# Is the cosmological constant the simplest candidate for dark energy?

I'm reading this article on Dark matter and dark energy. There is a statement in the document which is as follows

What is the best bet for the nature of dark energy?

...The simplest candidate for dark energy is Einstein’s cosmological constant, which denotes a perfectly uniform fluid with negative pressure that is associated with the lowest energy (vacuum) state of the Universe. However, the observationally required value of the cosmological constant is $$10^{120}$$ times smaller than the theoretical expectation..

I'm not sure I understand the final sentence here. $$120$$ orders of magnitude difference is huge and I fail to see what the connection is here between the CC and simplicity?

Any suggestions?

• Essentially, the 120 orders of magnitude calculation has a lot of assumptions built-in. The cosmological constant is simple because it's an easy and natural addition to the Einstein equations. This is a perspective I like on this: arxiv.org/abs/1002.3966 Commented Jul 16, 2017 at 3:01

The $10^{120}$ still worries physicists a lot. It came from assuming the CC is due to vacuum energy in the universe, and the most natural number when one does basic calculations of it gives you the $10^{120}$. See how to get the number, and other description of the CC at https://en.m.wikipedia.org/wiki/Cosmological_constant

So the problem is that we don't know how to calculate for sure the CC from quantum field theory, or any other theory that is completed and accepted as valid. That will remain an issue, with the corresponding uncertainty about what the CC is until we discover what are the particles or 'things' that are responsible for the dark energy, and get a way to estimate the number that would lead to for the CC, from some accepted quantum gravity theory.

• The 120 orders of magnitude come from calculating the zero point energy density of all the quantum fields as the source of dark energy. This means that every Planck volume provides the same energy. However, if the Holographic principle is applied this is way over counting the degrees of freedom of the vacuum. If you assume that there is a zero-point contribution for each Planck area on the Hubble sphere, instead of for each Planck volume, you only miss the empirical energy density by two orders of magnitude...which could adjusted by a small factor on the Planck scale. Commented Jan 18, 2020 at 20:41

What they mean is that a cosmological constant is simpler than models in which dark energy varies dynamically. It's actually quite difficult to make a varying dark energy fit into the structure of general relativity. Naive attempts to make Λ variable cause the stress-energy tensor to have a nonvanishing divergence, which makes GR not self-consistent.

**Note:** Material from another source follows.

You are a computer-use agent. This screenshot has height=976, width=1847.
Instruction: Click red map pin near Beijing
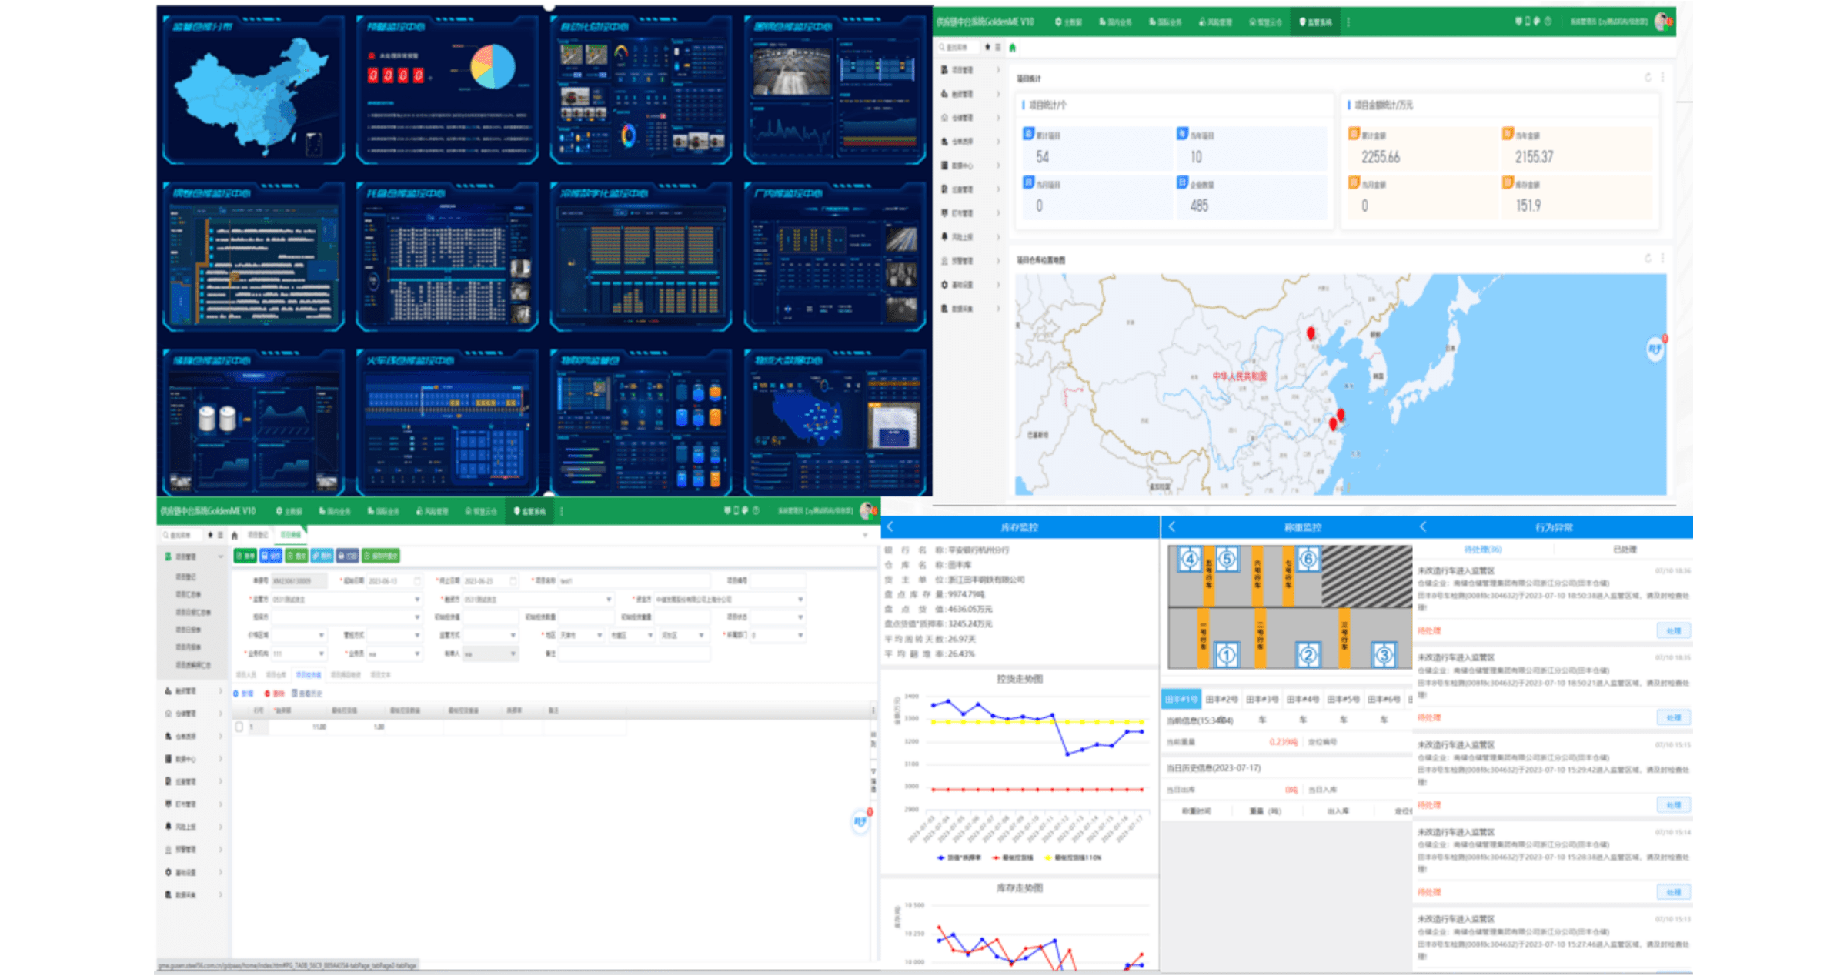point(1311,333)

I would first look at my Stack Exchange post How did the universe shift from "dark matter dominated" to "dark energy dominated"? on a related topic. I derive the accelerated expansion of the universe using Newtonian mechanics. The surprising thing is that a constant positive energy or mass equivalent in the vacuum can result in a repulsive force. This basic result carries over with general relativity.

The $120$ orders of magnitude problem has to do with the nature of this vacuum and finding the actual energy density. The cosmological constant $\Lambda~\simeq~10^{-52}cm^{-2}$ is extremely small, which is one reason it took so long to discover the accelerated expansion of the universe. It required observations of type I supernova sufficiently far removed to detect this variation. This problem is a part of the difficulty with renormalization of gravitation.

The difficulty with the renormalization of gravity can be seen in the following argument. The main difficulty lies with loops. We consider the following loop

In this diagram we have vertices $V~\sim~p^2$ and internal lines $\sim~1/p^2$ and the loop with $O~\sim~\int d^4p$. The degree of divergence (the exponent on divergence) gives the $D~=~2V~-~2L~+~4O$ The Euler characteristic for this graph is $1~=~V~-~L~+~O$ or that $2(V~-~L)~=~2~-~2O$ so that $D~=~2(1~+~O)$. This means the divergence increases without limit as the order of the diagram increases.

We might though suppose that the order of these loop diagrams cuts off at one. We then have the integration from $k~=~0$to $k~=~1/\ell_{p}$, for $\ell_p~=~\sqrt{g\hbar/c^3}$ $=~1.6\times 10^{-35}m$ the Planck length. The divergence is then order $4$ or $\simeq~10^{140}m^{-4}$. The expected cosmological constant would then be $\Lambda_p~\simeq~10^{70}m^{-2}$ this is $122$ orders of magnitude larger than the measured cosmological constant.